= Work to be completed =
Everything in the listing below should be repeated exactly.

= The input =
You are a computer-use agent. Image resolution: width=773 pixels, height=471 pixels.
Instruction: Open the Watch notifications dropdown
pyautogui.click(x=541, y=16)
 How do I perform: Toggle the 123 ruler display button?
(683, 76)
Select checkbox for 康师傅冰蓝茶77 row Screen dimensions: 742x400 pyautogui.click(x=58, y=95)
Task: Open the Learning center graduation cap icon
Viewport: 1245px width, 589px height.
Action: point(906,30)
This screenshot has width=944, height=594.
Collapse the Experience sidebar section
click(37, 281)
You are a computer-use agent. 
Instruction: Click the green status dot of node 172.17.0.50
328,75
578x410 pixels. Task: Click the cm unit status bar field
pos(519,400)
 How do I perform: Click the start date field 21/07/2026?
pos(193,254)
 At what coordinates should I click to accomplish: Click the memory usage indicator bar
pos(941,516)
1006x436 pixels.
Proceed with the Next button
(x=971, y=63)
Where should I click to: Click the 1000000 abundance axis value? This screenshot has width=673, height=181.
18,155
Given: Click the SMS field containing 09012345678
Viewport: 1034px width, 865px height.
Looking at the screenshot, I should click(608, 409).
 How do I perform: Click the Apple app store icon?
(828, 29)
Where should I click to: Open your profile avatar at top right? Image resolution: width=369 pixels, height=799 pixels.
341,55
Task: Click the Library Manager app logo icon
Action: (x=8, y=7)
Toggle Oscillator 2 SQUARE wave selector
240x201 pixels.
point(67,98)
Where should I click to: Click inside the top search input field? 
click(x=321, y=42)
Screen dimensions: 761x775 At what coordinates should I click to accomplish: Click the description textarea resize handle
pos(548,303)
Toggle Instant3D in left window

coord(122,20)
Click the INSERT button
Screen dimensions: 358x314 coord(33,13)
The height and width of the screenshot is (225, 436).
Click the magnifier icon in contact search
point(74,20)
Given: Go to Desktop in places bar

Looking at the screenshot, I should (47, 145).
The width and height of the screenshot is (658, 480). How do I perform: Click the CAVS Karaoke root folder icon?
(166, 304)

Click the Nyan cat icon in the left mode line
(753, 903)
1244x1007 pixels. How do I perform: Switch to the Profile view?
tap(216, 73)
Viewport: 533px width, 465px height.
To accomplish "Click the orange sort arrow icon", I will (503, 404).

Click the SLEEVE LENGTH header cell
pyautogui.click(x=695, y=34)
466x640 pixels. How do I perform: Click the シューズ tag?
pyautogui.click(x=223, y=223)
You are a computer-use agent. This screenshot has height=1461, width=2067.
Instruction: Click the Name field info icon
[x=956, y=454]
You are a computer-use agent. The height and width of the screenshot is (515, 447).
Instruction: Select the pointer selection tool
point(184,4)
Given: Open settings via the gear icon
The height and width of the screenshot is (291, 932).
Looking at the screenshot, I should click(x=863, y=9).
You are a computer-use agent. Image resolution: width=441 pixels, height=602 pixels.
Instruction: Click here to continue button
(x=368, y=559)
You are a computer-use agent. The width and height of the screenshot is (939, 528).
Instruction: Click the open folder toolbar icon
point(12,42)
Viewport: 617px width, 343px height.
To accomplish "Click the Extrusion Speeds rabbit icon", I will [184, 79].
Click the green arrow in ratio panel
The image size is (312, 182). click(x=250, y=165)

= Finished exercise =
You are a computer-use agent. Image resolution: width=773 pixels, height=471 pixels.
Instruction: Open the Watch notifications dropdown
pyautogui.click(x=541, y=16)
 How do I perform: Toggle the 123 ruler display button?
(683, 76)
Select checkbox for 康师傅冰蓝茶77 row Screen dimensions: 742x400 pyautogui.click(x=58, y=95)
Task: Open the Learning center graduation cap icon
Viewport: 1245px width, 589px height.
Action: point(906,30)
This screenshot has width=944, height=594.
Collapse the Experience sidebar section
click(37, 281)
You are a computer-use agent. 
Instruction: Click the green status dot of node 172.17.0.50
328,75
578x410 pixels. Task: Click the cm unit status bar field
pos(519,400)
 How do I perform: Click the start date field 21/07/2026?
pos(193,254)
 At what coordinates should I click to accomplish: Click the memory usage indicator bar
pos(941,516)
1006x436 pixels.
Proceed with the Next button
(x=971, y=63)
Where should I click to: Click the 1000000 abundance axis value? This screenshot has width=673, height=181.
18,155
Given: Click the SMS field containing 09012345678
Viewport: 1034px width, 865px height.
Looking at the screenshot, I should click(608, 409).
 How do I perform: Click the Apple app store icon?
(828, 29)
Where should I click to: Open your profile avatar at top right? Image resolution: width=369 pixels, height=799 pixels.
341,55
Task: Click the Library Manager app logo icon
Action: (x=8, y=7)
Toggle Oscillator 2 SQUARE wave selector
240x201 pixels.
point(67,98)
Where should I click to: Click inside the top search input field? 
click(x=321, y=42)
Screen dimensions: 761x775 At what coordinates should I click to accomplish: Click the description textarea resize handle
pos(548,303)
Toggle Instant3D in left window

coord(122,20)
Click the INSERT button
Screen dimensions: 358x314 coord(33,13)
The height and width of the screenshot is (225, 436).
Click the magnifier icon in contact search
point(74,20)
Given: Go to Desktop in places bar

Looking at the screenshot, I should (47, 145).
The width and height of the screenshot is (658, 480). How do I perform: Click the CAVS Karaoke root folder icon?
(166, 304)

Click the Nyan cat icon in the left mode line
(753, 903)
1244x1007 pixels. How do I perform: Switch to the Profile view?
tap(216, 73)
Viewport: 533px width, 465px height.
To accomplish "Click the orange sort arrow icon", I will (503, 404).

Click the SLEEVE LENGTH header cell
pyautogui.click(x=695, y=34)
466x640 pixels. How do I perform: Click the シューズ tag?
pyautogui.click(x=223, y=223)
You are a computer-use agent. This screenshot has height=1461, width=2067.
Instruction: Click the Name field info icon
[x=956, y=454]
You are a computer-use agent. The height and width of the screenshot is (515, 447).
Instruction: Select the pointer selection tool
point(184,4)
Given: Open settings via the gear icon
The height and width of the screenshot is (291, 932).
Looking at the screenshot, I should click(x=863, y=9).
You are a computer-use agent. Image resolution: width=441 pixels, height=602 pixels.
Instruction: Click here to continue button
(x=368, y=559)
You are a computer-use agent. The width and height of the screenshot is (939, 528).
Instruction: Click the open folder toolbar icon
point(12,42)
Viewport: 617px width, 343px height.
To accomplish "Click the Extrusion Speeds rabbit icon", I will [184, 79].
Click the green arrow in ratio panel
The image size is (312, 182). click(x=250, y=165)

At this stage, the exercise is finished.